**SCHRIFTELIJKE OPDRACHTEN**
1. Beantwoord aan de hand van de tekst over de wachtgelduitspraak de volgende vragen:
(a) Tot welke datum kende verweerder bij het primaire besluit wachtgeld toe?
(b) Op welke datum vond het onderzoek ter zitting plaats?
(c) Binnen welke termijn en bij welke instantie kan eiser hoger beroep instellen?
2. Hervat alsjeblieft de tekst over de wachtgelduitspraak na de laatste zin, over de aanvraag voor wachtgeld van 15 september 2013.

**AANGELEVERDE TEKST**
══════════
De rechtbank overwoog dat de eiser op de hoogte had moeten zijn van zijn rechtspositie en dat het opschuiven van de AOW-gerechtigde leeftijd geen invloed had op de toepassing van de Wbad. De rechtbank concludeerde dat er geen strijd was met de beginselen van behoorlijk bestuur en dat de eiser geen gerechtvaardigd vertrouwen kon ontlenen aan een circulaire van de minister van Wonen en Rijksdienst. De rechtbank verklaarde het beroep ongegrond en er werd geen veroordeling van de proceskosten opgelegd.

De uitspraak benadrukt de scheiding tussen de rechtspositie van defensiepersoneel en rijksambtenaren, en bevestigt dat de regels omtrent wachtgeld niet automatisch aangepast worden aan veranderingen in de AOW-leeftijd. De eiser heeft de mogelijkheid om binnen zes weken hoger beroep in te stellen bij de Centrale Raad van Beroep.

Uitspraak

RECHTBANK DEN HAAG

Bestuursrecht
zaaknummer: SGR 14/3394

uitspraak van de enkelvoudige kamer van 30 september 2014 in de zaak tussen

[eiser], te [woonplaats], [land], eiser

(gemachtigde: mr. A.H. Klein Hofmeijer),
en

de minister van Defensie, verweerder

(gemachtigde: mrs. D.E. Holtrigter en H. Hendriks).

Procesverloop

Bij besluit van 5 november 2013 (primaire besluit) heeft verweerder aan eiser wachtgeld toegekend tot 1 mei 2021. Bij besluit van 17 maart 2014 (bestreden besluit) heeft verweerder het bezwaar van eiser ongegrond verklaard.
Eiser heeft tegen het bestreden besluit beroep ingesteld.
Het onderzoek ter zitting heeft plaatsgevonden op 19 augustus 2014.
Partijen hebben zich laten vertegenwoordigen door hun gemachtigden.

Overwegingen

Bij besluit van 19 augustus 2013 is eiser eervol ontslag verleend. Eiser heeft gebruik gemaakt van de remplaçantenregeling. Op 15 september 2013 heeft eiser een aanvraag voor wachtgeld ingediend.
══════════
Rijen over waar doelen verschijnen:
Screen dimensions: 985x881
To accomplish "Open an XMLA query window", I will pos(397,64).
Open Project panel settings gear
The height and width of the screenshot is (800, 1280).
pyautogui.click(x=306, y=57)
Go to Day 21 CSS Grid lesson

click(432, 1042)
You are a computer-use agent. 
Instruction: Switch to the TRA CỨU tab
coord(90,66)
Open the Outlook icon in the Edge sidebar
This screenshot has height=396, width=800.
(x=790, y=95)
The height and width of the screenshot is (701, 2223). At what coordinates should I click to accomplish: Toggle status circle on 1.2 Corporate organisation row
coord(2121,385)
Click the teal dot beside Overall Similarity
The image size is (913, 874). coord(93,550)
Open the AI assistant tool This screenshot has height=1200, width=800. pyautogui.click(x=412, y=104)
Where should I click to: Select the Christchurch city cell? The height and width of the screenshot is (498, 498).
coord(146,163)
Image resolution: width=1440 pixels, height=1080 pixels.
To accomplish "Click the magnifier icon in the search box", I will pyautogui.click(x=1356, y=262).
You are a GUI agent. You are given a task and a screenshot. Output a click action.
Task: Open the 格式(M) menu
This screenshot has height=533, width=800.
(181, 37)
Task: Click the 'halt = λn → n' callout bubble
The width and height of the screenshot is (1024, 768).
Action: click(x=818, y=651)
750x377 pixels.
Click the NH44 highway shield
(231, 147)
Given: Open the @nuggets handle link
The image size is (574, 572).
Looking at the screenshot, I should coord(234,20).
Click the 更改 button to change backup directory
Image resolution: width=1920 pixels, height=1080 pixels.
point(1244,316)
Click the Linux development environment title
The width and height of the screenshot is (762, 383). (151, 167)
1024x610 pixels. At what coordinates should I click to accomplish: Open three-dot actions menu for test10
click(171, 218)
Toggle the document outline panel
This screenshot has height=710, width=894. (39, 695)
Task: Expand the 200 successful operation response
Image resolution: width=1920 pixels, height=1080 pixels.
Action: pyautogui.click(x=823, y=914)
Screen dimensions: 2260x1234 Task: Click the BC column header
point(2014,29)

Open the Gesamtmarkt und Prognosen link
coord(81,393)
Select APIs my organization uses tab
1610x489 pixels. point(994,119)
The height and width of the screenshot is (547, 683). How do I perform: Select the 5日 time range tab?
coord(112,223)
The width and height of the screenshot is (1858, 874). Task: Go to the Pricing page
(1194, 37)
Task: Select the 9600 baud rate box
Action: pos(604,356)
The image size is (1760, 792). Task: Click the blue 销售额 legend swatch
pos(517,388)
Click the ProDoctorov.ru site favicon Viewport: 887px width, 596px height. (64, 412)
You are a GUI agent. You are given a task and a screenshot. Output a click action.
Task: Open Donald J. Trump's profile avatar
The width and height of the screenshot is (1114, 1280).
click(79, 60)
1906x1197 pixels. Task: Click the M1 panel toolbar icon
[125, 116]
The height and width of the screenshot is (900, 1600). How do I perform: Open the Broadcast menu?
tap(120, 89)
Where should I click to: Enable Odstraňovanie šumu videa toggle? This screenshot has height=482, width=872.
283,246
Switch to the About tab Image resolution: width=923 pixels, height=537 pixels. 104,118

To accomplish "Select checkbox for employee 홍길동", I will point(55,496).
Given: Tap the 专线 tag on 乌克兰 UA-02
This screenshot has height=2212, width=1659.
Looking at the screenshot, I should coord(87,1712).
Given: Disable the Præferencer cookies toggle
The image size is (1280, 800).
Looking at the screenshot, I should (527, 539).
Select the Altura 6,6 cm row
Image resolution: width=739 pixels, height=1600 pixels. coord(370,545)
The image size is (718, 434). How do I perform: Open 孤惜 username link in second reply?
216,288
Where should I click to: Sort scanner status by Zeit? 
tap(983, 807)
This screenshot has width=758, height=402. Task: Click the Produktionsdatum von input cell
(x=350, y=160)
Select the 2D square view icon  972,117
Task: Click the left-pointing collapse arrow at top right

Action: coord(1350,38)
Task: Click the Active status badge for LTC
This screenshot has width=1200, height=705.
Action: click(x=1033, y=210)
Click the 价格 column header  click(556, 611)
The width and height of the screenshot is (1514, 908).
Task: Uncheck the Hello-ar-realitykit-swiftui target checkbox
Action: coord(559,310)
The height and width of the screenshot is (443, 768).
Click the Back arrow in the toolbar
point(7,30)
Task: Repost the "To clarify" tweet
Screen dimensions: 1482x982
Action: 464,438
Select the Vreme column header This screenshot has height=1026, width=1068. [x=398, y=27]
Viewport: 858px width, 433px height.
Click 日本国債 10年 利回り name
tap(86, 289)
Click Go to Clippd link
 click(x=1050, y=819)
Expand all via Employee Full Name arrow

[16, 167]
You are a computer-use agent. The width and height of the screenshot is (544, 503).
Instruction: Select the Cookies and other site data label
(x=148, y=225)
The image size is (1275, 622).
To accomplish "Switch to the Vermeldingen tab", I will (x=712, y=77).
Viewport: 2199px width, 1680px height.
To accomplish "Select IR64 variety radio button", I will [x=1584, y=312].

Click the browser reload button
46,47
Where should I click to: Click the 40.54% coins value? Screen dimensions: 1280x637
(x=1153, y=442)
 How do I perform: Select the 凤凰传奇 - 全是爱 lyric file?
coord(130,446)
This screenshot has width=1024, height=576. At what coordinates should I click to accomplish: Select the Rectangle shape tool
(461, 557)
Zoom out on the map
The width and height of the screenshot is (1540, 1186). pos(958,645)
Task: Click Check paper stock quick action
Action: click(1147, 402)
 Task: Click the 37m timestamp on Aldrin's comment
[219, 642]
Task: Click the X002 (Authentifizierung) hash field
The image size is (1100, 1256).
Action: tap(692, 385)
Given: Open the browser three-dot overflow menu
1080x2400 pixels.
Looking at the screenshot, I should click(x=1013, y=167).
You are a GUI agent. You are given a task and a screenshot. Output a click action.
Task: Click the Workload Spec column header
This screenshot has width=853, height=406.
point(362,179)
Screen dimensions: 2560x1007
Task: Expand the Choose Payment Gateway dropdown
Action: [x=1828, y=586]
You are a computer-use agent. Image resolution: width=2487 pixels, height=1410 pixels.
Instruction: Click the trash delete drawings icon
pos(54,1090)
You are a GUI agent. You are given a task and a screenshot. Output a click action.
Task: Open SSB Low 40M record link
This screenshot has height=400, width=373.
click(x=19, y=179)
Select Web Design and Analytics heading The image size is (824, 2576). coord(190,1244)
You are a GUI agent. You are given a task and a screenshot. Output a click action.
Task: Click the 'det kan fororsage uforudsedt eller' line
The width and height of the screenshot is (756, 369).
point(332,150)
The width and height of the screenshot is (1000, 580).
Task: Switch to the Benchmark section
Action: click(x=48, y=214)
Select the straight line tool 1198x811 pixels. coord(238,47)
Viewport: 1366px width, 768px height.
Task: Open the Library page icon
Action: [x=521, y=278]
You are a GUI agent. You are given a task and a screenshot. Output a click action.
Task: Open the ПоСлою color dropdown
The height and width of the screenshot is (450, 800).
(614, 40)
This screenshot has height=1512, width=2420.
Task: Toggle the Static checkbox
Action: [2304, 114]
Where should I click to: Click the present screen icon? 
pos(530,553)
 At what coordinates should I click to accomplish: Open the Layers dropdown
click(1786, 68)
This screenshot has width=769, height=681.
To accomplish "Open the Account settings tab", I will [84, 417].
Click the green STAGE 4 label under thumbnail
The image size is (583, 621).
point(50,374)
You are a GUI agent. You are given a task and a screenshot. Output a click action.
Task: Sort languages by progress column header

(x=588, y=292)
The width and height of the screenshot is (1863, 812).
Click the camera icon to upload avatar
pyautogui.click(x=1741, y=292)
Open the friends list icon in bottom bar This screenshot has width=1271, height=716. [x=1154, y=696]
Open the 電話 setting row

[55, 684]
══════════
**ANTWOORDEN PER OPDRACHT**
1.
(a) Tot 1 mei 2021.
(b) Op 19 augustus 2014.
(c) Binnen zes weken, bij de Centrale Raad van Beroep.

2.
Verweerder stelt zich op het standpunt dat het recht op wachtgeld op grond van het Wachtgeldbesluit burgerlijke ambtenaren defensie (Wbad) geldt tot de leeftijd van 65 jaar. Nu eiser is geboren op 13 april 1956 is het wachtgeld toegekend tot 1 mei 2021.
Eiser kan zich niet verenigen met de einddatum. Hij stelt zich op het standpunt dat ten onrechte geen aansluiting is gezocht bij het Rijkswachtgeldbesluit 1959, waarbij de AOW-gerechtigde leeftijd is opgeschoven tot 67 jaar. Het wachtgeld zou daarom toegekend moeten worden tot 1 mei 2023.
In artikel 17, eerste lid, aanhef en onder a, van de Wbad is bepaald dat het recht op wachtgeld eindigt met ingang van de eerste dag van de kalendermaand volgende op die waarin de betrokkene de leeftijd van 65 jaar heeft bereikt.
De rechtbank overweegt dienaangaande het volgende.
Zoals verweerder terecht heeft overwogen is de rechtspositie van defensiepersoneel, op wie de Wbad van toepassing is, afgescheiden van de rijksambtenaren, op wie het Rijkswachtgeldbesluit van toepassing is. Mede gelet op het feit dat het ABP-pensioen nog steeds kan ingaan bij het bereiken van de leeftijd van 65 jaar, vormt het opschuiven van de AOW-gerechtigde leeftijd naar 67 jaar geen beletsel voor het ongewijzigd van toepassing laten zijn van de Wbad.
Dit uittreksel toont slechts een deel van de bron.